How to Reduce Chrome's Memory Usage (Without Closing Your Work)
Why Chrome eats RAM, which built-in settings actually help, and how to cut memory pressure by parking tabs instead of keeping them alive.
Chrome runs each tab as its own process. That design keeps one crashed page from taking down the browser, but it means every open tab — even one you haven't looked at in days — holds its own slice of memory. With 60 or 80 tabs open, it's normal to see Chrome using the majority of your RAM. Here's how to bring it down without losing anything.
1. Turn on Chrome's Memory Saver
In Settings → Performance, Chrome's Memory Saver puts inactive tabs to sleep and reclaims their memory; the tab reloads when you click it. It helps, but it has limits: sleeping tabs still clutter your tab strip, some sites lose state on reload, and Chrome decides what sleeps — not you.
2. Find the heavy tabs
Chrome's own Task Manager (Window → Task Manager, or Shift+Esc on Windows) shows memory per tab. The usual offenders are web apps left open all day — mail, chat, dashboards, docs — and media-heavy pages. Anything at hundreds of megabytes that you touch twice a day is a candidate for closing and reopening on demand.

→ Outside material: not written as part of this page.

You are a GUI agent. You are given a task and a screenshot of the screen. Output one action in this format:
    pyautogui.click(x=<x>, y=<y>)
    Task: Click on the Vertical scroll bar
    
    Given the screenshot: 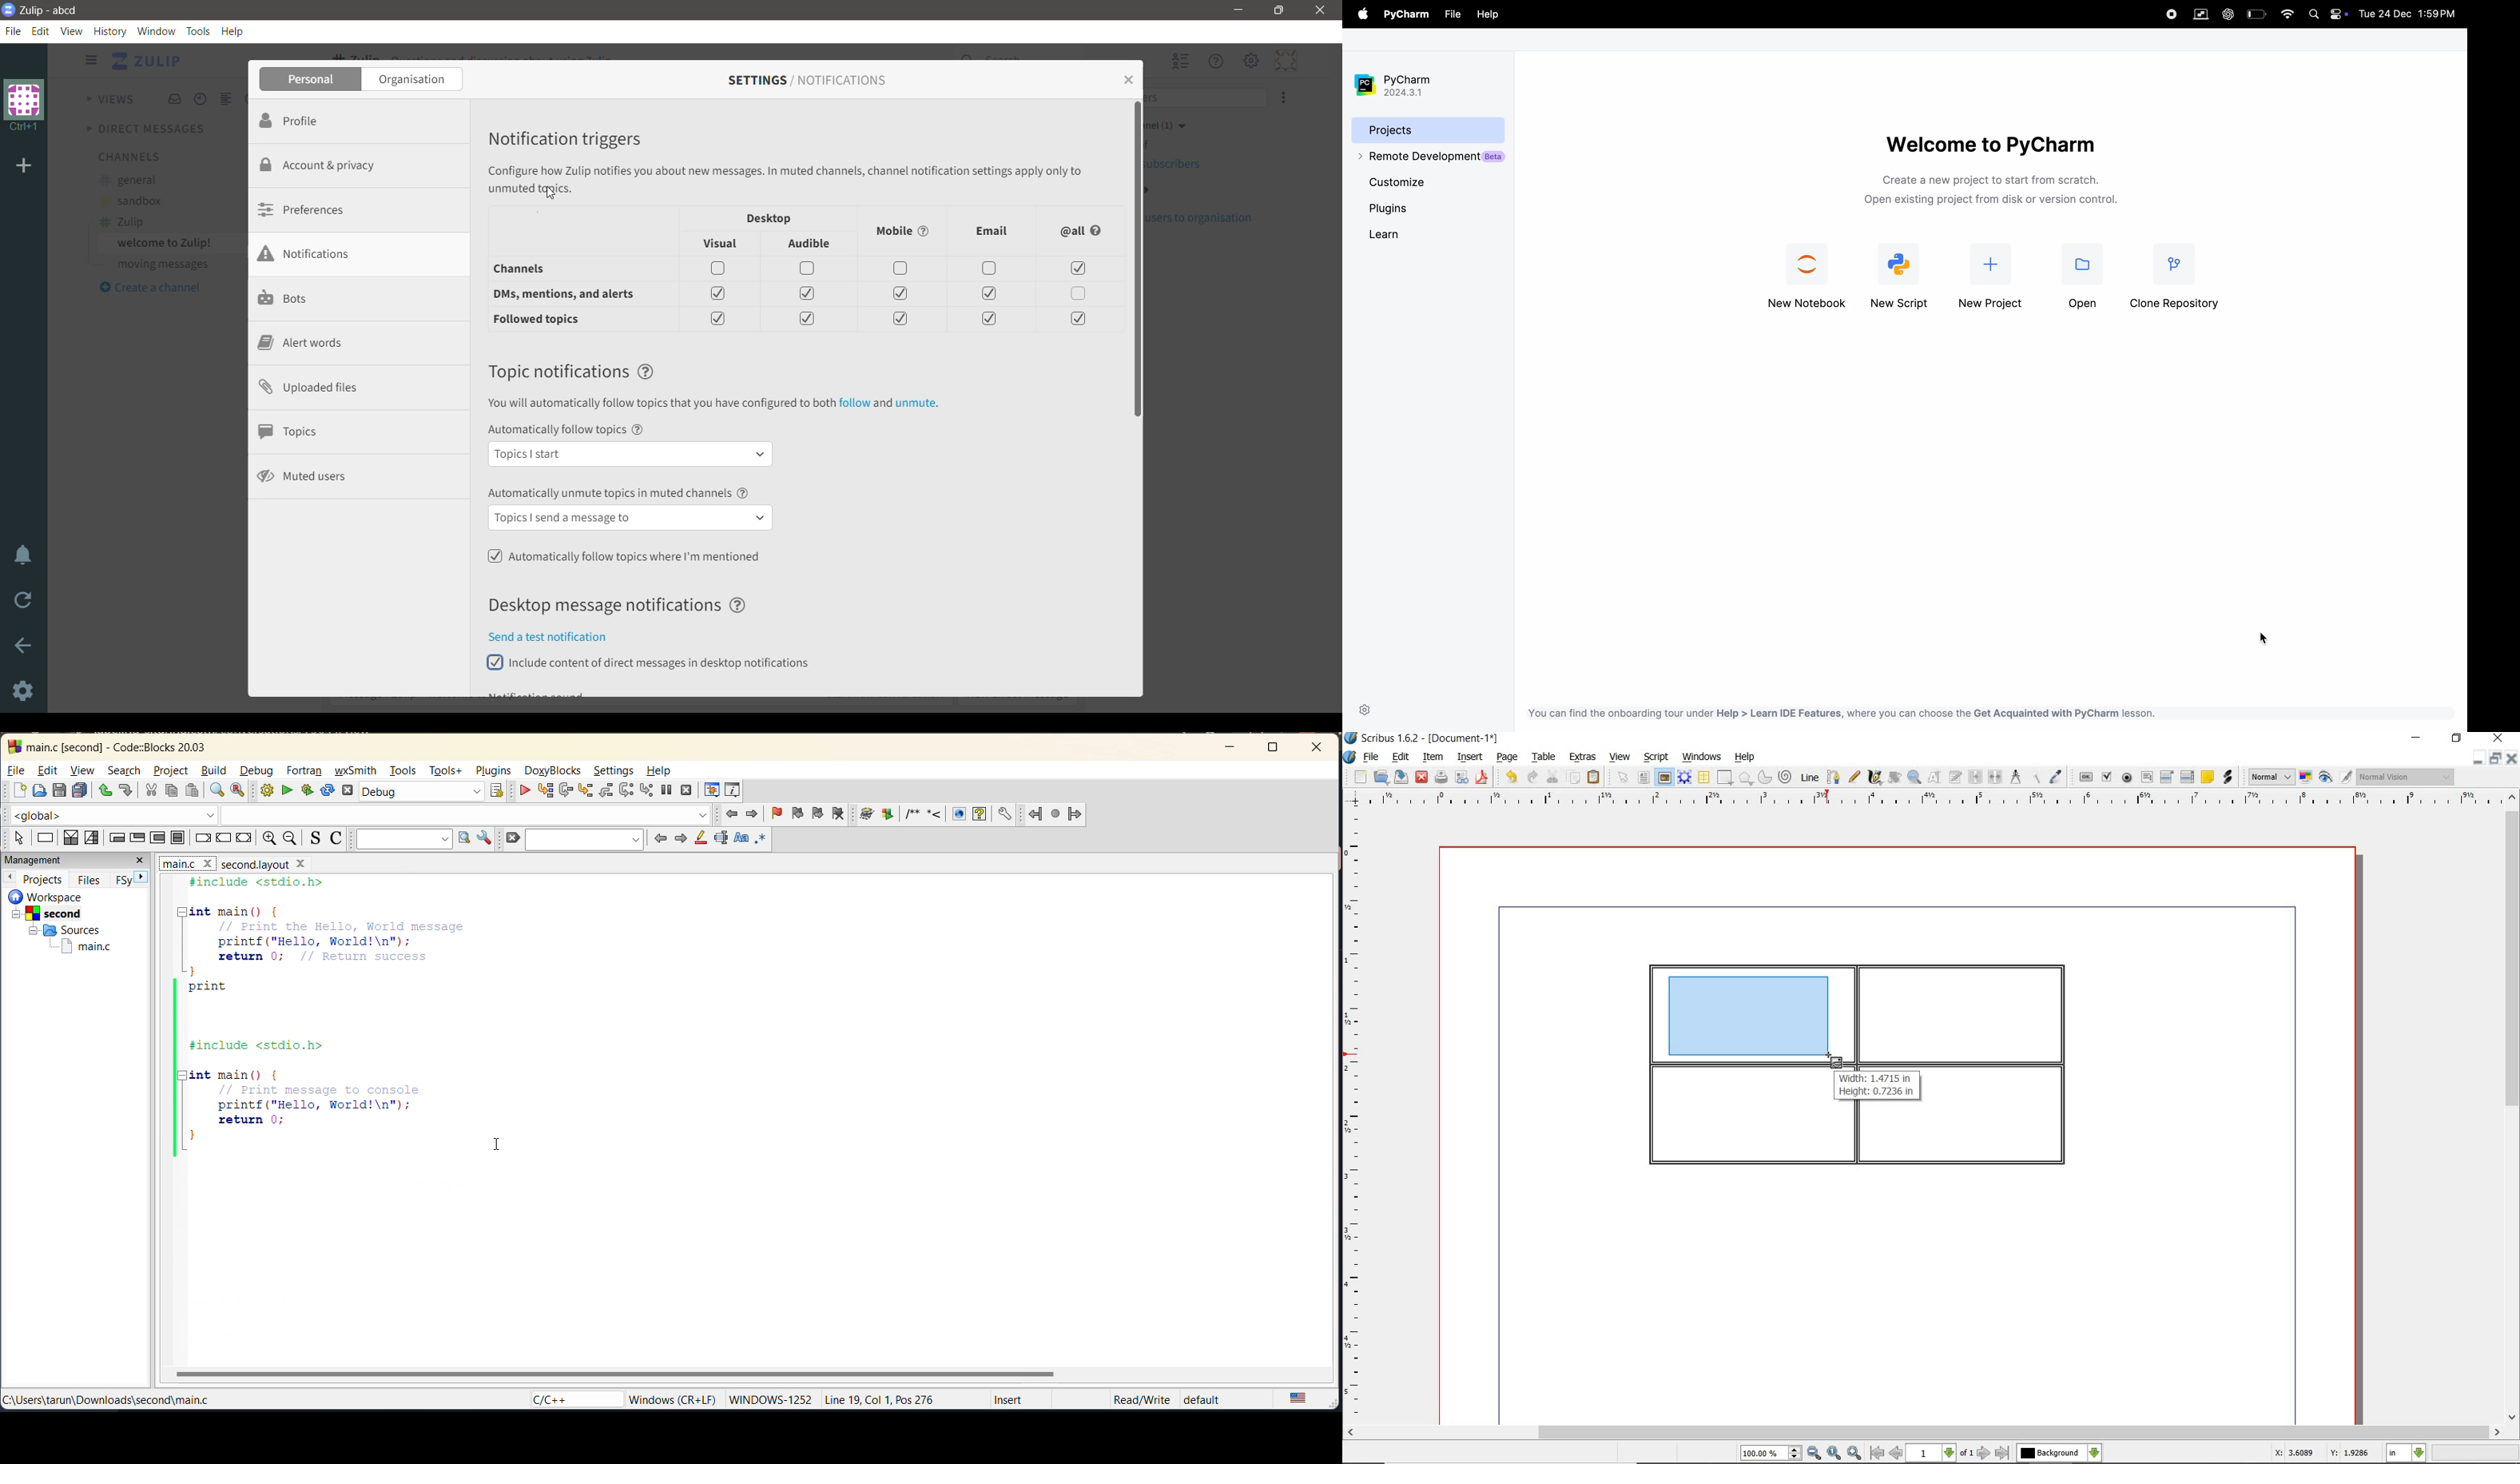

3. Park tabs instead of keeping them alive
The biggest wins come from changing what a "kept" tab is. Most open tabs aren't work in progress — they're bookmarks you're afraid to file. A parked tab costs zero RAM: it's just a labeled icon that opens the site when clicked. Tabrows is built around this — park hundreds of sites as icons in an overlay, grouped into labeled sections, and keep only the tabs you're actively using live.
4. Close whole windows, keep the structure
If your tabs are organized one-project-per-window (see our guide to managing 100+ tabs), memory management becomes trivial: finish a project, close its window, and its RAM comes back at once. With labeled window pills in an overlay you can also minimize a window and still see exactly what's in it — so "out of sight" stops meaning "lost."
Quick checklist
- Memory Saver ON in Chrome's Performance settings.
- Check Chrome's Task Manager for tabs using hundreds of MB.
- Park reference and “later” tabs as icons — zero RAM until clicked.
- One project per labeled window; close the window when the project ends.
- Restart the browser occasionally — long-lived sessions accumulate leaks.